| Work to be completed |
Your answer must be an exact copy of the data below.

**** Entries provided

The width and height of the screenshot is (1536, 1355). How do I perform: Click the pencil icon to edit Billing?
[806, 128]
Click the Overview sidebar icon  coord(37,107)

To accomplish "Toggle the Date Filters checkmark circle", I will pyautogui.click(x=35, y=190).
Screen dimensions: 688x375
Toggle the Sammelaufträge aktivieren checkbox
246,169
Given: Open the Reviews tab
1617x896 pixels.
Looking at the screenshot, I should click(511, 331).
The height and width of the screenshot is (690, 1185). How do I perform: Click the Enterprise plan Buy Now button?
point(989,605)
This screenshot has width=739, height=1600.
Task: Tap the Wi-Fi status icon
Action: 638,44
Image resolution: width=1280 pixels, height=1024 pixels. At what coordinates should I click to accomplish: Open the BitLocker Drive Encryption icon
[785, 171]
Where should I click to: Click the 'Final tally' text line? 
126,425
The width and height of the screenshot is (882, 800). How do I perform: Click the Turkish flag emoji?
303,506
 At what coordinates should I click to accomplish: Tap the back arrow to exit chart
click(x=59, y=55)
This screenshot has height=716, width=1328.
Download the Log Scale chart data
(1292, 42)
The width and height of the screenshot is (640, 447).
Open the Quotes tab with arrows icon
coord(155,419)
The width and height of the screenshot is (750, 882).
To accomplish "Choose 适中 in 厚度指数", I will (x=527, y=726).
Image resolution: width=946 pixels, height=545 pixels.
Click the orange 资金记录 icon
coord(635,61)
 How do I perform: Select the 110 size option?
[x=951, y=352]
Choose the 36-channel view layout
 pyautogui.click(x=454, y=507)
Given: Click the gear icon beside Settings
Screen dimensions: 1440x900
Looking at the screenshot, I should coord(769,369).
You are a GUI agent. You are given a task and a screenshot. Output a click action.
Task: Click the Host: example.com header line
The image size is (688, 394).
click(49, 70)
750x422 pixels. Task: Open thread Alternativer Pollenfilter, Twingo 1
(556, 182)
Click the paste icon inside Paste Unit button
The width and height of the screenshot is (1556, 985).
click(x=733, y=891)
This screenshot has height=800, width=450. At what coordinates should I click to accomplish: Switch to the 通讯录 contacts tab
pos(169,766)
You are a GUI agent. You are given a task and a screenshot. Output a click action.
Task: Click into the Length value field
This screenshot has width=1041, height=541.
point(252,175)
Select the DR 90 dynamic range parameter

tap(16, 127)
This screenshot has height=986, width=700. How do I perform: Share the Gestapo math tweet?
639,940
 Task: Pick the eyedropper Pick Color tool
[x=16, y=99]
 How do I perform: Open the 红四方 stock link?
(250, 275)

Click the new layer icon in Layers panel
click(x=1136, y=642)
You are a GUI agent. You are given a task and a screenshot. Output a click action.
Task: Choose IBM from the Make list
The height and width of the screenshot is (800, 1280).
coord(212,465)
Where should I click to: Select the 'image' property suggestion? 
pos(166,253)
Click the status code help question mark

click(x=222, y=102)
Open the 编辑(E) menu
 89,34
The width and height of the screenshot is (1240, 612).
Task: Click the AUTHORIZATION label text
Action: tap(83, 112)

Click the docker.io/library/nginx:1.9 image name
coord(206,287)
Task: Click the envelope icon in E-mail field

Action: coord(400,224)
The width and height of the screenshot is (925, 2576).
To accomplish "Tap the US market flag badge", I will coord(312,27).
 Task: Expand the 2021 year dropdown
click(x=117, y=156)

********

| Task solution |
The width and height of the screenshot is (1536, 1355). How do I perform: Click the pencil icon to edit Billing?
[806, 128]
Click the Overview sidebar icon  coord(37,107)

To accomplish "Toggle the Date Filters checkmark circle", I will pyautogui.click(x=35, y=190).
Screen dimensions: 688x375
Toggle the Sammelaufträge aktivieren checkbox
246,169
Given: Open the Reviews tab
1617x896 pixels.
Looking at the screenshot, I should click(511, 331).
The height and width of the screenshot is (690, 1185). How do I perform: Click the Enterprise plan Buy Now button?
point(989,605)
This screenshot has width=739, height=1600.
Task: Tap the Wi-Fi status icon
Action: 638,44
Image resolution: width=1280 pixels, height=1024 pixels. At what coordinates should I click to accomplish: Open the BitLocker Drive Encryption icon
[785, 171]
Where should I click to: Click the 'Final tally' text line? 
126,425
The width and height of the screenshot is (882, 800). How do I perform: Click the Turkish flag emoji?
303,506
 At what coordinates should I click to accomplish: Tap the back arrow to exit chart
click(x=59, y=55)
This screenshot has height=716, width=1328.
Download the Log Scale chart data
(1292, 42)
The width and height of the screenshot is (640, 447).
Open the Quotes tab with arrows icon
coord(155,419)
The width and height of the screenshot is (750, 882).
To accomplish "Choose 适中 in 厚度指数", I will (x=527, y=726).
Image resolution: width=946 pixels, height=545 pixels.
Click the orange 资金记录 icon
coord(635,61)
 How do I perform: Select the 110 size option?
[x=951, y=352]
Choose the 36-channel view layout
 pyautogui.click(x=454, y=507)
Given: Click the gear icon beside Settings
Screen dimensions: 1440x900
Looking at the screenshot, I should coord(769,369).
You are a GUI agent. You are given a task and a screenshot. Output a click action.
Task: Click the Host: example.com header line
The image size is (688, 394).
click(49, 70)
750x422 pixels. Task: Open thread Alternativer Pollenfilter, Twingo 1
(556, 182)
Click the paste icon inside Paste Unit button
The width and height of the screenshot is (1556, 985).
click(x=733, y=891)
This screenshot has height=800, width=450. At what coordinates should I click to accomplish: Switch to the 通讯录 contacts tab
pos(169,766)
You are a GUI agent. You are given a task and a screenshot. Output a click action.
Task: Click into the Length value field
This screenshot has width=1041, height=541.
point(252,175)
Select the DR 90 dynamic range parameter

tap(16, 127)
This screenshot has height=986, width=700. How do I perform: Share the Gestapo math tweet?
639,940
 Task: Pick the eyedropper Pick Color tool
[x=16, y=99]
 How do I perform: Open the 红四方 stock link?
(250, 275)

Click the new layer icon in Layers panel
click(x=1136, y=642)
You are a GUI agent. You are given a task and a screenshot. Output a click action.
Task: Choose IBM from the Make list
The height and width of the screenshot is (800, 1280).
coord(212,465)
Where should I click to: Select the 'image' property suggestion? 
pos(166,253)
Click the status code help question mark

click(x=222, y=102)
Open the 编辑(E) menu
 89,34
The width and height of the screenshot is (1240, 612).
Task: Click the AUTHORIZATION label text
Action: tap(83, 112)

Click the docker.io/library/nginx:1.9 image name
coord(206,287)
Task: Click the envelope icon in E-mail field

Action: coord(400,224)
The width and height of the screenshot is (925, 2576).
To accomplish "Tap the US market flag badge", I will coord(312,27).
 Task: Expand the 2021 year dropdown
click(x=117, y=156)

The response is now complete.